# Cosmic Size Comparison



## Domo (Feb 18, 2010)

Anyone into space stuffs?

This video kinda freaks me out. Nothing like looking into space to make you feel insignificant :lol:

YouTube - Cosmic Size Comparison


----------



## Jackie (Feb 18, 2010)

I love this type of thing, it makes you really think


----------



## Domo (Feb 18, 2010)

Do you think there are other life forms out there?

I've kind of always thought there would have to be. After watching that video where they explain the distance of the sun to earth and how just 5% difference would make this place uninhabitable. Wouldn't it then be the same for other planets etc? Not just meaning the sun. But just a small pecentage of _something_ that is stopping other life forms from existing/surviving/evolving.


----------



## Jackie (Feb 19, 2010)

Domo,

I have always believed that there are other life forms out there. I think its very "selfish" thought to think there is just us. Space is so vast and there have been so many sitings of Ufo's and other types of visitations for there not to be something in them. I don't believe they are all geniune but I do believe some are.

Also life doesn't just mean "aliens"and "space crafts", it could be insects or microbes or something similar.

I once read a book by Fred Hoyle and he believed diseases came from space, viruses and such like, and viruses are life forms. Who knows


----------



## Domo (Feb 19, 2010)

Yeah i kind of wish we did discover something else so that humans realised that we aren't the be all and end all.

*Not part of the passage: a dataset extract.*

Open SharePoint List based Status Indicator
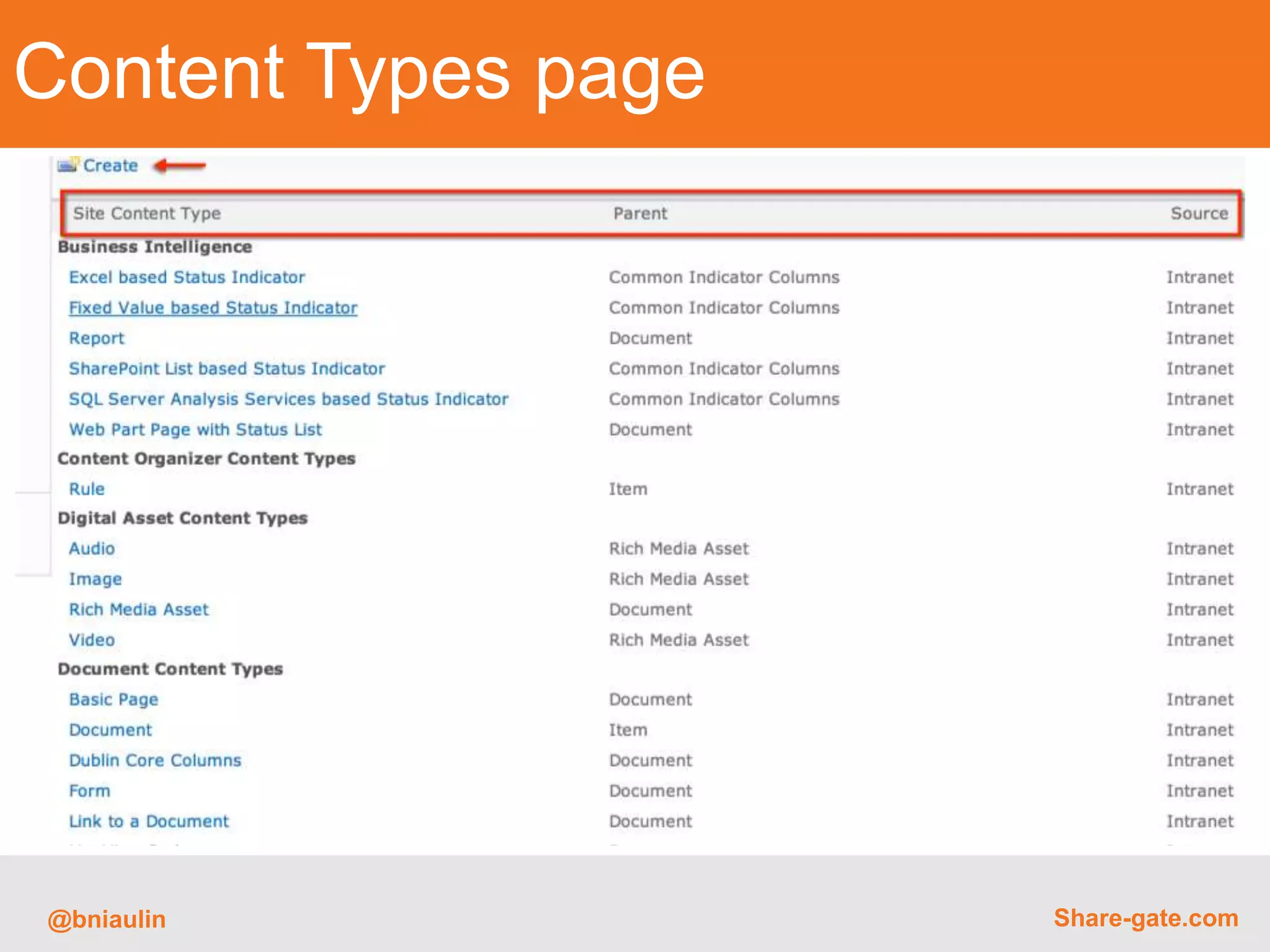click(x=226, y=368)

Don't get me wrong, i definitely thing there is 'something' out there...

That sounds like an interesting book, i'll have to look into it. I have so many books though, i am just not quite sure where to start. Then i get overwhelmed and don't read anything :lol:


----------



## Jackie (Feb 19, 2010)

Domo said:


> Then i get overwhelmed and don't read anything :lol:



I know that feeling well

The book is called Diseases From Space. Heres a link to some information about the man that wrote it.
Fred Hoyle


----------



## Domo (Feb 19, 2010)

The Black Cloud sounds really interesting!

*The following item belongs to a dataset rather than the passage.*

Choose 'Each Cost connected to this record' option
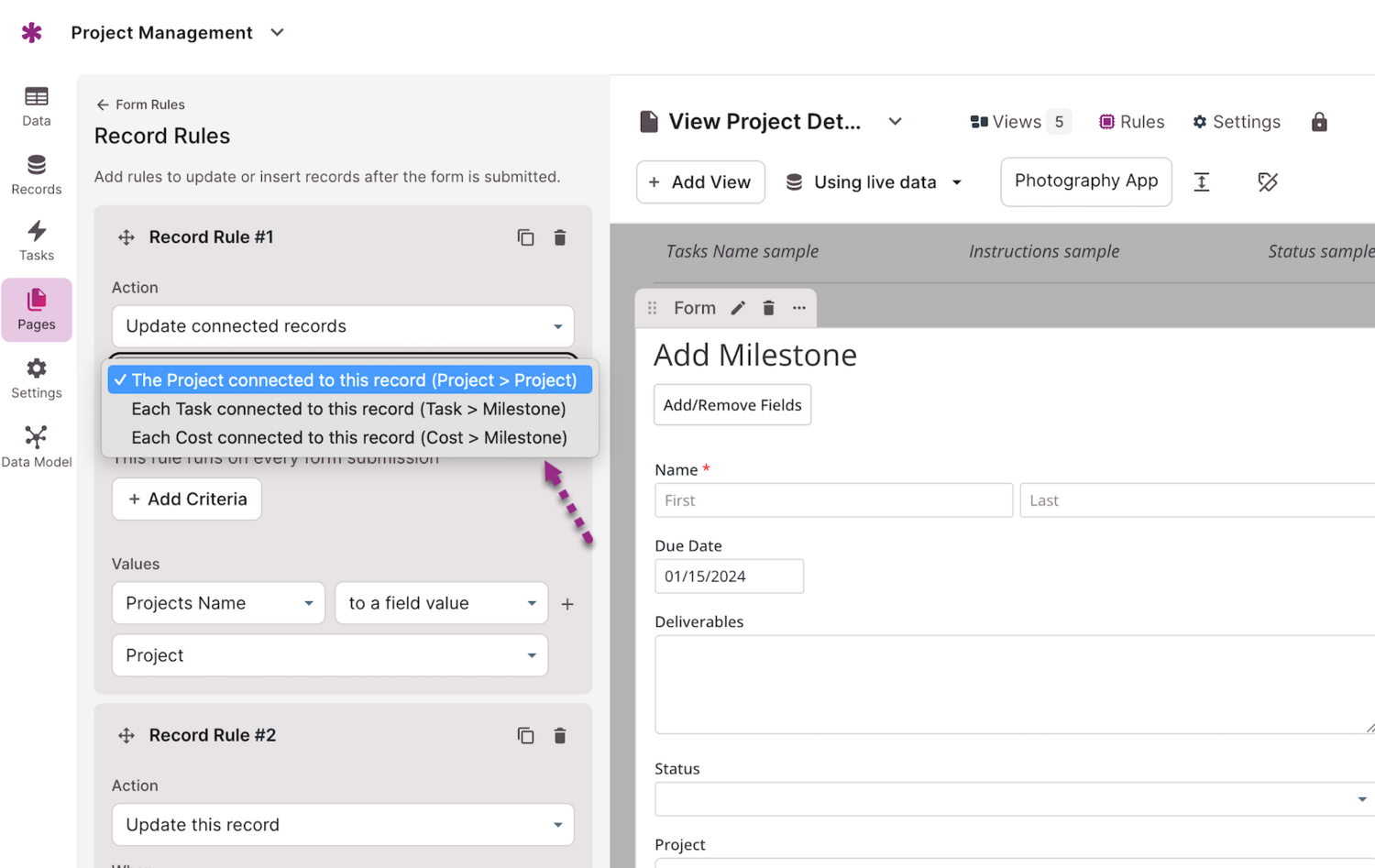1375x868 pixels. (x=348, y=438)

> The Black Cloud dealt with one of Hoyle's favorite subjects – intelligent life in the universe. The story starts in the year 1964. At Mt. Palomar Knut Jensen finds that a giant cloud of interstellar gas is approaching the solar system. Professor Chris Kingsley from Cambridge calculates that the cloud will come between the Sun and Earth, which will lead to a global catastrophe. Hoyle follows the work of the scientist and reactions of politicians who first want to keep the cosmic threat a secret. Hoyle's attitude to civilians is ironic; only the scientist can coolly analyze the situation. The effects of the cloud are disastrous when it arrives in the solar system. But it turns out that the cloud is alive, and it starts to communicate with the scientist – it has opinions about music, the roles of men and women, evolution, and the origin of headaches. When the governments of the United States and the Soviet Union try to destroy it with missiles, it sends them back. At the end, the cloud leaves the solar system, encouraging humankind to create more geniuses.


----------



## Jackie (Feb 19, 2010)

He wrote some really interesting things both fact and fiction


----------



## Domo (Feb 19, 2010)

Why can't cool stuff like that happen in real life? I want a giant, all knowing cloud to come talk to me


----------



## Jackie (Feb 19, 2010)

Domo said:


> Why can't cool stuff like that happen in real life? I want a giant, all knowing cloud to come talk to me



Yes, That would be so much fun!  The only clouds we are getting at the moment are ones with snow in


----------



## Domo (Feb 19, 2010)

:lol: I don't even get anything mildly exciting from my clouds in Aus!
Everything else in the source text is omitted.